Edit: well, actually that last step should not be needed as doing a clean npm/yarn install should update to the newest version of the fetch-sparql-endpoint dependency then.

smessie commented 5 months ago

Another day, another update.

With all dependencies updated to their latest versions, I still need to polyfill the global variable before LTQP is working.

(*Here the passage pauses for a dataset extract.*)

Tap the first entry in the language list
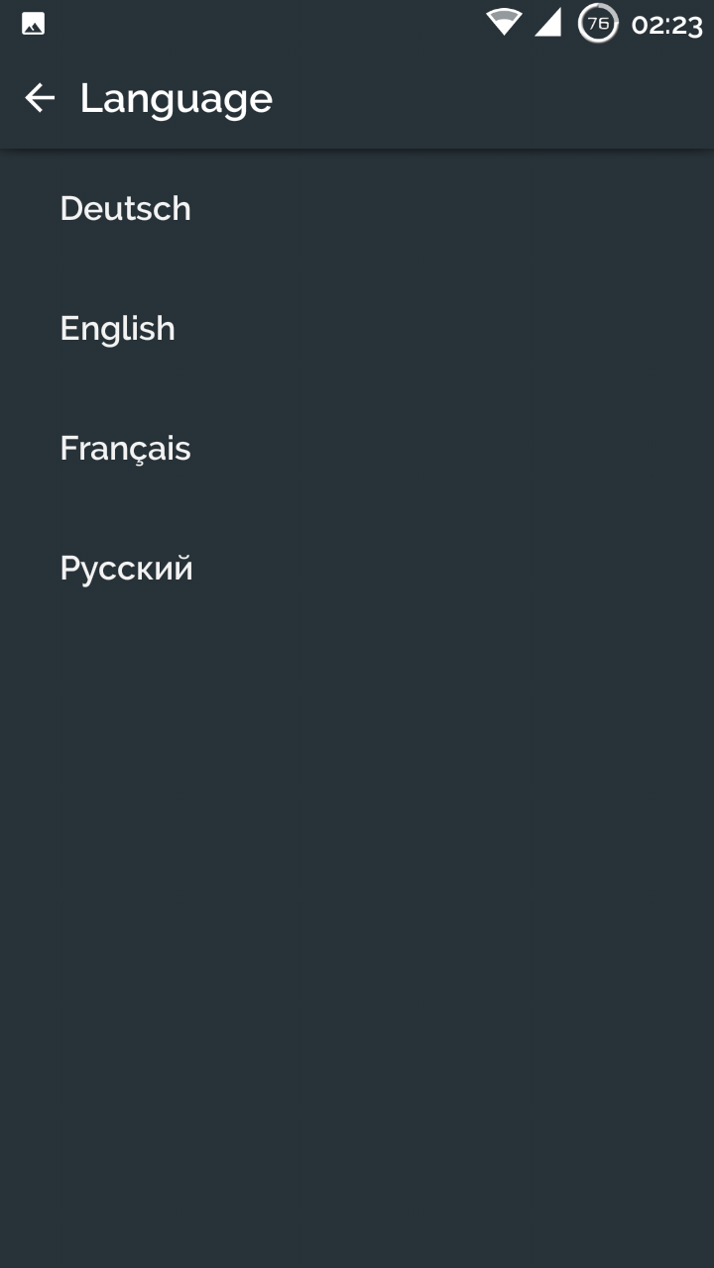The width and height of the screenshot is (714, 1268). pyautogui.click(x=357, y=208)
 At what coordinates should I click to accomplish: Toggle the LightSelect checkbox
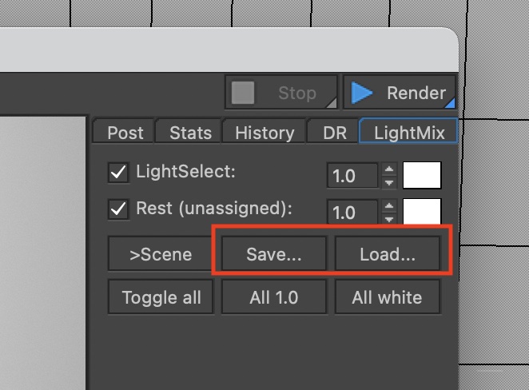pyautogui.click(x=119, y=171)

I've updated my example app to deliver a reproducible example: https://github.com/smessie/comunica-ltqp-debugging/tree/main/vue

With global being polyfilled: The 4 expected results are being returned by following the ldp:contains links in the initial resource. image

Without global being polyfilled: Zero results are being returned, and you can notice that only the initial resource is being retrieved and no other links are being followed. image

To try out yourself, you can use the Vue application in my comunica-ltqp-debugging repository and comment (no results) / uncomment (the 4 expected results) the global polyfill.

https://github.com/smessie/comunica-ltqp-debugging/blob/a4a111590d30d8835648e843c75f425233bf8974/vue/vite.config.js#L13

The thing is however, where previously there was an error or warning pointing out where a not polyfilled variable was being used, now there are no errors in the console, making it hard to find the root cause of the issue.

rubensworks commented 5 months ago

AFAIK, we use globalThis everywhere. Maybe some of our deps is using global instead of globalThis?

smessie commented 5 months ago

Maybe yes, but I can't seem to find any.